From the forum thread on the Resolve 17 proxy workflow, reproduce word for word the passage between "This may be" and "proxies to 48kHz.", inclusive.

[Document section]:
☆ ☆ ☆ ☆ ☆ ☆ ☆
Homepage Forums Getting Up To Speed On Resolve 17’s New Proxy Workflow


  • Jason J
    Guest

    This may be too obvious to mention, but isn’t it the case that, once I transform a given, say, BRAW clip into a Proxy clip, I no longer have access to the Camera Raw processing on the Color page? So I’m not clear about the workflow if I want to both use Proxy media AND use the BRAW controls. Help!


  • Michael P
    Guest

    Thanks, Joey, I enjoyed this. To add to it, there are other reasons to make your proxies outside of Resolve. Resolve still appears, as of version 17.1, not to be able to properly handle audio sample rates in the original footage that are different from 48kHz when it makes its own proxies.

    The problem is that even if the sample rate in the original footage is different from 48kHz — for instance, 44.1 kHZ — the process appears to change all samples in all proxies to 48kHz.

    This creates individual proxies that play fine if you use them for anything for other than proxies, but when Resolve plays them back as proxies the process seems to expect audio at the original sample rate. Thus the proxy system plays back 48kHz audio at the original footage’s sample rate speed. Thus if the original was 44.1, it plays the audio more slowly. Thus it goes out of sync right away and the pitch changes.

    Several people reported this during the beta process, but it hasn’t been fixed. Or, if those of us who have seen the problem have been using a wrong setting somewhere, no one has pointed it out.

    However, the system for linking to proxies made elsewhere seems to work fine, as long each proxy matches the sample rate of each original. Since keeping the same sample rate is usually the default in transcoding systems, I haven’t had a problem with doing it that way yet.
☆ ☆ ☆ ☆ ☆ ☆ ☆
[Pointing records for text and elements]
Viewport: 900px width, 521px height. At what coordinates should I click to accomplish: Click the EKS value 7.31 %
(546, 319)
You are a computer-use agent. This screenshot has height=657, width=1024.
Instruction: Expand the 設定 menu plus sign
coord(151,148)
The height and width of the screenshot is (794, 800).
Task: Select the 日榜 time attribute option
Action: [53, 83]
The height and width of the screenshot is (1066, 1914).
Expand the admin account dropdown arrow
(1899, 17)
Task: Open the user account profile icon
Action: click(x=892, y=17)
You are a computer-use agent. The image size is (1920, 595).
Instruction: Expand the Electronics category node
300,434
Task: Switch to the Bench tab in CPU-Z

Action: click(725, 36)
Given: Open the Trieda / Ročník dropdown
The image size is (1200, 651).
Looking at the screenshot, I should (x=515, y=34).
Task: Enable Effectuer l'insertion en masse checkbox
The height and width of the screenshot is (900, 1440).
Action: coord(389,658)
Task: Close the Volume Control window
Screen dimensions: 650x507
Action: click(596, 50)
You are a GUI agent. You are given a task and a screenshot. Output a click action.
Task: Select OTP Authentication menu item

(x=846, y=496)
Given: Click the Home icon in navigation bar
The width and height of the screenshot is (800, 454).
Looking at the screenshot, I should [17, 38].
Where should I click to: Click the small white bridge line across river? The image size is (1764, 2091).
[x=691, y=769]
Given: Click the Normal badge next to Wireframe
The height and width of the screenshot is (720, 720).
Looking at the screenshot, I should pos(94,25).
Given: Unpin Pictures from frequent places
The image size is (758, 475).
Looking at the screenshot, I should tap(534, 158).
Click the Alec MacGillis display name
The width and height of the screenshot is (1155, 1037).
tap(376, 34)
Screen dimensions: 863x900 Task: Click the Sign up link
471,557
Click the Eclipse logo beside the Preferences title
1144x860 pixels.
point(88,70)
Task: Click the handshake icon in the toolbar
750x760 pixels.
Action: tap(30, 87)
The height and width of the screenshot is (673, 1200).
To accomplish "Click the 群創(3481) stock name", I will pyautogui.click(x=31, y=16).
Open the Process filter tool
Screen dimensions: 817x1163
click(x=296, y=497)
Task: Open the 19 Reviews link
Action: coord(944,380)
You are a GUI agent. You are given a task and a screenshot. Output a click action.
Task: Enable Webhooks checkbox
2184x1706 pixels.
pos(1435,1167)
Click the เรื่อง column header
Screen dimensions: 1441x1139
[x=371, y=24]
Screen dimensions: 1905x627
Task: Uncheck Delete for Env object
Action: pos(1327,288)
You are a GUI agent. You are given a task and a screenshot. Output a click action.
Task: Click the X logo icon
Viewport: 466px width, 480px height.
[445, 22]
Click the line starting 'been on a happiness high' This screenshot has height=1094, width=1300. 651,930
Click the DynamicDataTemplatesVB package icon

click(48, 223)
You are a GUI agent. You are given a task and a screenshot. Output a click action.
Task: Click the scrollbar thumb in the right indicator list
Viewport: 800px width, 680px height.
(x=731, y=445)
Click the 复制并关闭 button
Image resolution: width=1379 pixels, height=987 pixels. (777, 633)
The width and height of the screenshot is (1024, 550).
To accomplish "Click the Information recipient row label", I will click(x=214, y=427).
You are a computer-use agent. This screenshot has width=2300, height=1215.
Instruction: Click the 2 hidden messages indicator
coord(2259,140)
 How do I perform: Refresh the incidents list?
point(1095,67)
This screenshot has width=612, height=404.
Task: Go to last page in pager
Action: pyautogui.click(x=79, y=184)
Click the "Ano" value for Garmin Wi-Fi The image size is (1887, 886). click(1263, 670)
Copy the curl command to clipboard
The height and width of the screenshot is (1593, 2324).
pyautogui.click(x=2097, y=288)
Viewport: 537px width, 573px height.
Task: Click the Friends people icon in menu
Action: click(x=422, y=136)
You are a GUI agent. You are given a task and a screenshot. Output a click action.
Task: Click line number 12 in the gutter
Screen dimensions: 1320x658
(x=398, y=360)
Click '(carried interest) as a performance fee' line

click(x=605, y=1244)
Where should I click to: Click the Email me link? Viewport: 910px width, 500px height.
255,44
☆ ☆ ☆ ☆ ☆ ☆ ☆
[Response for this exercise]:
This may be too obvious to mention, but isn’t it the case that, once I transform a given, say, BRAW clip into a Proxy clip, I no longer have access to the Camera Raw processing on the Color page? So I’m not clear about the workflow if I want to both use Proxy media AND use the BRAW controls. Help!


  • Michael P
    Guest

    Thanks, Joey, I enjoyed this. To add to it, there are other reasons to make your proxies outside of Resolve. Resolve still appears, as of version 17.1, not to be able to properly handle audio sample rates in the original footage that are different from 48kHz when it makes its own proxies.

    The problem is that even if the sample rate in the original footage is different from 48kHz — for instance, 44.1 kHZ — the process appears to change all samples in all proxies to 48kHz.